Samba-3 implements a new capability to work concurrently with multiple account backends. The possible new combinations of password backends allows Samba-3 a degree of flexibility and scalability that previously could be achieved only with MS Windows Active Directory (ADS). This chapter describes the new functionality and how to get the most out of it.

The three passdb backends that are fully maintained (actively supported) by the Samba Team are: smbpasswd (being obsoleted), tdbsam (a tdb-based binary file format), and ldapsam (LDAP directory). Of these, only the ldapsam backend stores both POSIX (UNIX) and Samba user and group account information in a single repository. The smbpasswd and tdbsam backends store only Samba user accounts.

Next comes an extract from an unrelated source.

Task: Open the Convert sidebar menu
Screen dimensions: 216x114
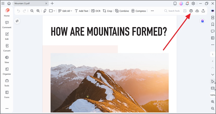Action: 7,48
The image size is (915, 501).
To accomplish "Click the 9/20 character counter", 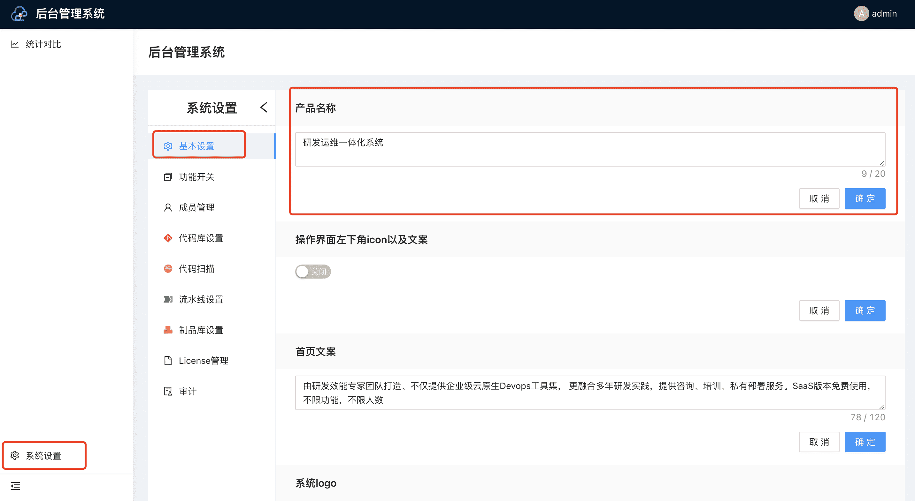I will [x=873, y=174].
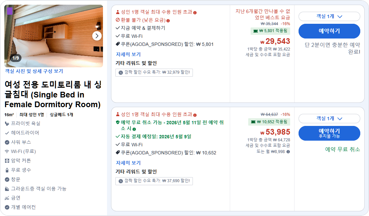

In a strict sense, there are three supported account storage and access systems. One of these is considered obsolete (smbpasswd). It is recommended to use the tdbsam method for all simple systems. Use ldapsam for larger and more complex networks.

In a strict and literal sense, the passdb backends are account storage mechanisms (or methods) alone. The choice of terminology can be misleading, however we are stuck with this choice of wording. This chapter documents the nature of the account storage system with a focus on user and trust accounts. Trust accounts have two forms, machine trust accounts (computer accounts) and interdomain trust accounts. These are all treated as user-like entities.